Problema breve 1:
Responde según el pasaje sobre Henry de Lubac:
(a) ¿En qué año ve la luz "Sobrenatural"?
(b) ¿Cuántos errores condena el "Syllabus Errorum"?
(c) ¿Qué promulgó Pío X tres años después de 1907 y qué contenía?
Problema breve 2:
Prosigue el pasaje sobre Henry de Lubac a partir de su última oración.

Pasaje seleccionado:
Henry de Lubac
DE PERSONA A
PERSONA
Henry de Lubac
Por Juan
Pablo Rojas Texon
En 1946,
luego de cuatro años de aguardar en la oscuridad, ve la luz “Sobrenatural”, una
de las obras más esenciales de Henry de Lubac, cuyo objetivo era “restablecer
el contacto entre la teología católica y el pensamiento contemporáneo o, al
menos, eliminar un obstáculo de base para este contacto, no en vista de una
“adaptación” cualquiera a este pensamiento, sino más bien en vista de permitir
entablar un diálogo con él” (Memoria, 34). Ese “pensamiento contemporáneo” al
que se refiere de Lubac era fruto del llamado Modernismo, un movimiento
intelectual que brilló principalmente en Francia e Italia, a finales del siglo
XIX y principios del XX, con miras a reformar el régimen católico romano desde
la raíz, ya que ponía en duda dogmas tan esenciales como la omnipotencia de
Dios y la revelación.
En 1864,
S.S. Pío IX ya había publicado el “Syllabus Errorum”, un catálogo que condena
ochenta de los errores más graves de la época moderna; por ejemplo, aquel según
el cual “hay que negar toda acción de Dios sobre los hombres y el mundo” (I,
2); o bien: “Las profecías y milagros, expuestos y referidos en las Sagradas
Escrituras, son ficciones poéticas, y los misterios de la fe cristiana son el
resultado de investigaciones filosóficas; y los libros de uno y otro Testamento
están llenos de mitos; y el mismo Jesucristo es una ficción mítica” (I, 7). Por
eso, no es casualidad que, en 1907, S.S. Pío X señalara al modernismo como “un
conjunto de todas las herejías” (Encíclica Pascendi dominici gregis, núm. 38),
ni que tres años más tarde promulgara el motu proprio “Sacrorum Antistitum”,
que contenía el Juramento antimodernista.
A causa
de tal agotamiento cristiano, de Lubac afirma a Dios con todas sus fuerzas;
asegura que el hombre está abierto a Dios, porque ha sido creado con un fin
sobrenatural. Esta apertura le viene al hombre de su espíritu, el cual fue
hecho y traído por Dios. Por eso, el espíritu es deseo de Dios. Sin embargo,
“el espíritu no desea a Dios como el animal desea su presa. Lo desea como un
don. No busca poseer un objeto infinito: quiere la comunicación libre y
gratuita de un Ser personal” (Sobrenat., 483). Así, de Lubac procura dejar bien
claro que el deseo de Dios no es una exigencia, pues “el ‘yo que aspira’ no es
un ser que reclama” (Ibi, 484).
Ahora
bien, si el espíritu desea a Dios que se dona libremente, en la iniciativa de
su puro amor, es porque “Dios quiere para nosotros este fin sobrenatural que
consiste en verlo” (Ibi, 486-7). De ahí que en ese deseo natural del espíritu
debamos descubrir la propia llamada sobrenatural de Dios; en efecto, esta
llamada por ningún motivo ha de entenderse como extrínseca, venida de fuera,
sino como inmanente, en tanto que el espíritu se le ha concedido al hombre con
ese fin trascendente. Tampoco quiere decir que ‘Dios está obligado a darse al
hombre porque éste lo desea; más bien ocurre que Dios quiere darse al hombre y,
en consecuencia, el hombre está obligado a tender a poseerlo’ (cf. Ibi, 489).

Datos:

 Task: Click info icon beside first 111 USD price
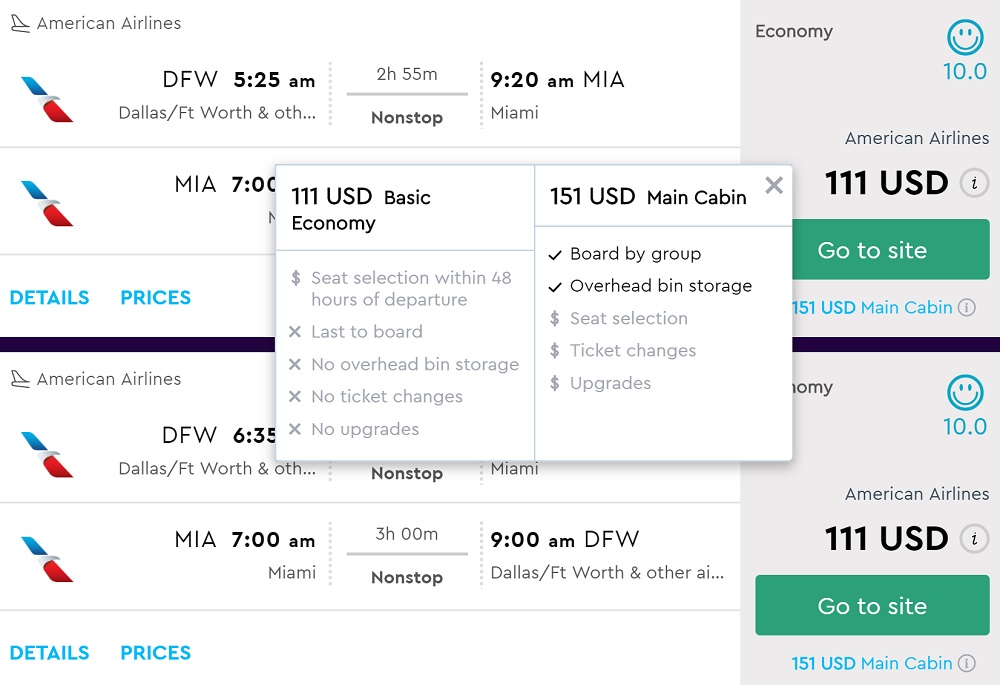coord(973,183)
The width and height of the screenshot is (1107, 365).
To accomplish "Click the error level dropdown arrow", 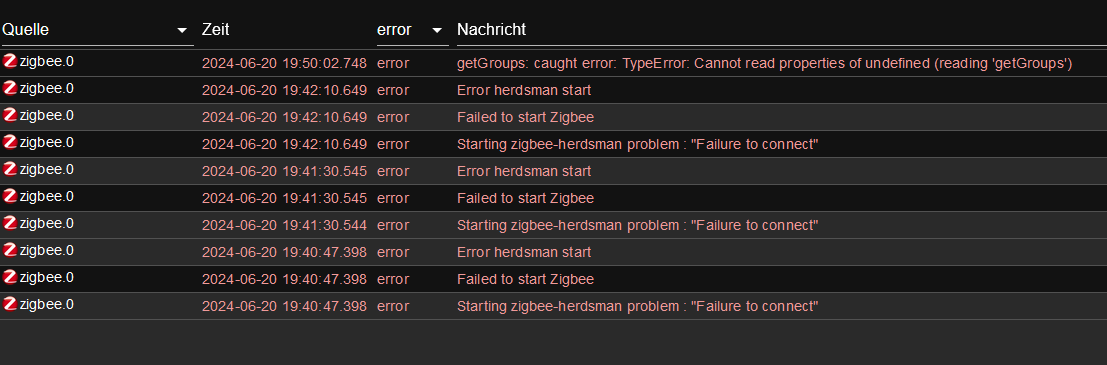I will click(x=437, y=30).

Resultado 1:
(a) En 1946.
(b) Ochenta.
(c) El motu proprio "Sacrorum Antistitum", que contenía el Juramento antimodernista.

Resultado 2:
De este
modo, de Lubac combatió el naturalismo y el extrinsecismo, posturas que
atentaban contra la reflexión teológica de la época, dado que apoyan la tesis
según la cual el hombre puede y debe ser comprendido sólo en relación con las
cosas y los seres del mundo natural. De Lubac las combate porque creía, con
santo Tomás, que “el fin último de la creatura racional excede su misma
facultad natural” (Compedium Theologiae, 144). Esto significa, en palabras de
Luis Fernando Valdés, que “la creatura espiritual no está encerrada en los límites
de una naturaleza, sino abierta al infinito, y esa es su grandeza”.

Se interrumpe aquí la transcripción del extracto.